Reading passage
* * *
The exterior presents two storeys with a symmetrical three-bay west front to the main range plus one bay to the lower-roofed addition at the left end. The main range has a ragstone plinth and steps rise to a central 19th-century plank door with flat porch hood. A gabled roof sits above, with an axial stack featuring staggered triple shafts with corbelled coping. Casement windows throughout have square leaded panes; the four-light windows flanking the door have been re-glazed in the 20th century while the two- and three-light windows are probably 18th century. A 20th-century conservatory addition stands at the south end with a doorway into the south room.
* * *
Information provided
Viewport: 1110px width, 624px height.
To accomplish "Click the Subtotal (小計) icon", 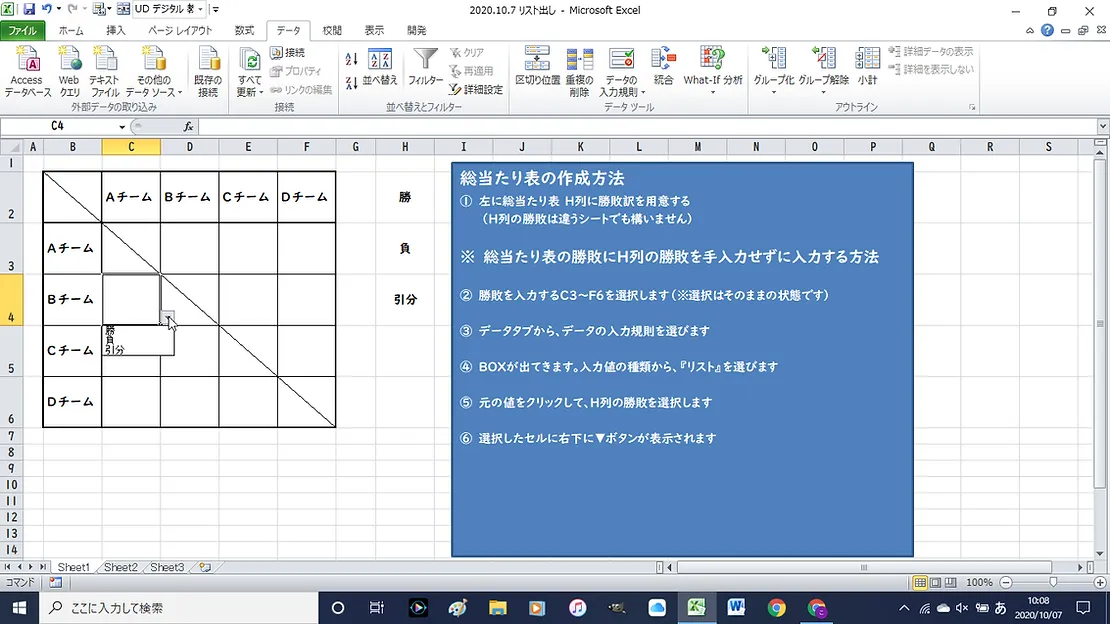I will point(867,61).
* * *
Challenges
1. Reproduce the portion of the exterior description above starting with "The exterior presents" and going on through "the south room.".
2. According to the exterior description above, in which century were the four-light windows flanking the door re-glazed?

Task-by-task results
1.
The exterior presents two storeys with a symmetrical three-bay west front to the main range plus one bay to the lower-roofed addition at the left end. The main range has a ragstone plinth and steps rise to a central 19th-century plank door with flat porch hood. A gabled roof sits above, with an axial stack featuring staggered triple shafts with corbelled coping. Casement windows throughout have square leaded panes; the four-light windows flanking the door have been re-glazed in the 20th century while the two- and three-light windows are probably 18th century. A 20th-century conservatory addition stands at the south end with a doorway into the south room.

2. The 20th century.